→ Objective
Rewrite the data as a Markdown table with the columns Row and Data line, starting with the line with "Workshops (42, 299)" and continuing through the line with "About (28, 182)". Leave out any blank lines.

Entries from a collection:

________________________________________

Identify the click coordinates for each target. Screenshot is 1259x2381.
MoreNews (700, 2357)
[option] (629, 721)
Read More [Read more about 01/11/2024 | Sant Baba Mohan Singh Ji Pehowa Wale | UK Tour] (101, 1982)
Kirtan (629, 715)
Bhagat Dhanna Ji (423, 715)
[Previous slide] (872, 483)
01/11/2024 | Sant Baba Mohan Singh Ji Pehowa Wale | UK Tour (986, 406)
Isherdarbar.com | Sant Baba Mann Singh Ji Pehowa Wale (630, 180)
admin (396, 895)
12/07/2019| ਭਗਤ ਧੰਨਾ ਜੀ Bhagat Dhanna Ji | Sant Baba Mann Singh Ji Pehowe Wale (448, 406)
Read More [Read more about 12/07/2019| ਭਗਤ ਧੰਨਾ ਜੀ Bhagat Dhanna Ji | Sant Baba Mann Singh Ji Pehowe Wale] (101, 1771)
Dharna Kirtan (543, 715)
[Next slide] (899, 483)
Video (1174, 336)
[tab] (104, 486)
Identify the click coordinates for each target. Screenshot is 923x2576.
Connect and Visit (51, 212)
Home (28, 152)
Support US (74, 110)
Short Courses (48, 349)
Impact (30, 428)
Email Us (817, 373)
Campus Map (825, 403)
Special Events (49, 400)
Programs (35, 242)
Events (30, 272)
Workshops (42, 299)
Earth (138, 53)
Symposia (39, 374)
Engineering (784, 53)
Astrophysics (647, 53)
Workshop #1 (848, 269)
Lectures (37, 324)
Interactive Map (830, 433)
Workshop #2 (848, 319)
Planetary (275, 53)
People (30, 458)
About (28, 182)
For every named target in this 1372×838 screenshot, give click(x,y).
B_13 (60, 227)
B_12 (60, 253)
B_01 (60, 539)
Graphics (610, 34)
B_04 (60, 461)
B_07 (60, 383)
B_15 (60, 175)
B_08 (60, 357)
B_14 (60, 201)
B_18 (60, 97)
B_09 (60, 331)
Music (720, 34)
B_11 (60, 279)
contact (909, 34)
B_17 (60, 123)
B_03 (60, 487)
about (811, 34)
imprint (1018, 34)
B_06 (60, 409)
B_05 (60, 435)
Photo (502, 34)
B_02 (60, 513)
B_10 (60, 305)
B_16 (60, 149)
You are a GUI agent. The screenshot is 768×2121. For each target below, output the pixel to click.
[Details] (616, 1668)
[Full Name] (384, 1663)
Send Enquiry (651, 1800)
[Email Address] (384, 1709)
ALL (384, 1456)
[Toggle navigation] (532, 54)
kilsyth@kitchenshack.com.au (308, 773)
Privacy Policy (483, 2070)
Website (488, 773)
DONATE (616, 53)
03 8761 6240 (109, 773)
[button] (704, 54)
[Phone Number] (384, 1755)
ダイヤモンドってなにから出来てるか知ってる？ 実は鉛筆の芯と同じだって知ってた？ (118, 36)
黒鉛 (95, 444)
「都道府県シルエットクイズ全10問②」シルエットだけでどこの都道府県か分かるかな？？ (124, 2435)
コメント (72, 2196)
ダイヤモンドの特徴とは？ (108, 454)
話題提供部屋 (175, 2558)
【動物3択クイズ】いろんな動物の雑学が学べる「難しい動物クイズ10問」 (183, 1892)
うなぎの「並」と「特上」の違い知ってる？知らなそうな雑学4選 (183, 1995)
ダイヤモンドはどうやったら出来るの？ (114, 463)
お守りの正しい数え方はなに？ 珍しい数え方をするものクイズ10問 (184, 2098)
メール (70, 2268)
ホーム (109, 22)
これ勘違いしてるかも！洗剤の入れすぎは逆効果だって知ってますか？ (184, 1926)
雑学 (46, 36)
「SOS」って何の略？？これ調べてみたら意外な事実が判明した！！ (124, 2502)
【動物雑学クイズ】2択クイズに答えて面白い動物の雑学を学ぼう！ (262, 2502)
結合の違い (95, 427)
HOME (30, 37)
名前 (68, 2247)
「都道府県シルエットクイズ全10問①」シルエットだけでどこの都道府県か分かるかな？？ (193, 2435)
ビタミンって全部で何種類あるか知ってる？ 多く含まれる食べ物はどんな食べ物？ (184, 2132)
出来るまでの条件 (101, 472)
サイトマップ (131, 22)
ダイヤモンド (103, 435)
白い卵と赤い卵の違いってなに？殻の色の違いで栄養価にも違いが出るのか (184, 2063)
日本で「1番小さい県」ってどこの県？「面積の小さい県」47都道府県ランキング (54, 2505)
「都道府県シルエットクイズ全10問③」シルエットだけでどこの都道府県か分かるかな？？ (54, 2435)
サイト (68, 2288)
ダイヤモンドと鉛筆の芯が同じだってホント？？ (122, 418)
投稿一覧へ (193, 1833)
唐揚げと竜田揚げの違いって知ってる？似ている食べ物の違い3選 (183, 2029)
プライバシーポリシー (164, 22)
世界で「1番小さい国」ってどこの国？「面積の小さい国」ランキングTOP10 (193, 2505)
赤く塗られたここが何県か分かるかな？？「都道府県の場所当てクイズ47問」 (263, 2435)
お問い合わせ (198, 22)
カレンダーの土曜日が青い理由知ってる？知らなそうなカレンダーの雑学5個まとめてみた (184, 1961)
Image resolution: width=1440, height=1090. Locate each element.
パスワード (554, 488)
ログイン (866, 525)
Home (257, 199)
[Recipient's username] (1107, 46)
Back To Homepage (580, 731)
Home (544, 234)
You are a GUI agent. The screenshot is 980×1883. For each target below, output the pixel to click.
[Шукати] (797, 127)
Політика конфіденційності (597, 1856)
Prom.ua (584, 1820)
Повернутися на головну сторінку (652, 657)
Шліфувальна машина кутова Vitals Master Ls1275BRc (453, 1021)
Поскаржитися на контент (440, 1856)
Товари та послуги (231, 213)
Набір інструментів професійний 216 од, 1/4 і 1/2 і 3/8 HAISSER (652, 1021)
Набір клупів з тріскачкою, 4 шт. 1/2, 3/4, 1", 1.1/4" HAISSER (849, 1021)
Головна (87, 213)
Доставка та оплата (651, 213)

________________________________________

→ Written solution
| Row | Data line |
|---|---|
| 1 | Workshops (42, 299) |
| 2 | Earth (138, 53) |
| 3 | Symposia (39, 374) |
| 4 | Engineering (784, 53) |
| 5 | Astrophysics (647, 53) |
| 6 | Workshop #1 (848, 269) |
| 7 | Lectures (37, 324) |
| 8 | Interactive Map (830, 433) |
| 9 | Workshop #2 (848, 319) |
| 10 | Planetary (275, 53) |
| 11 | People (30, 458) |
| 12 | About (28, 182) |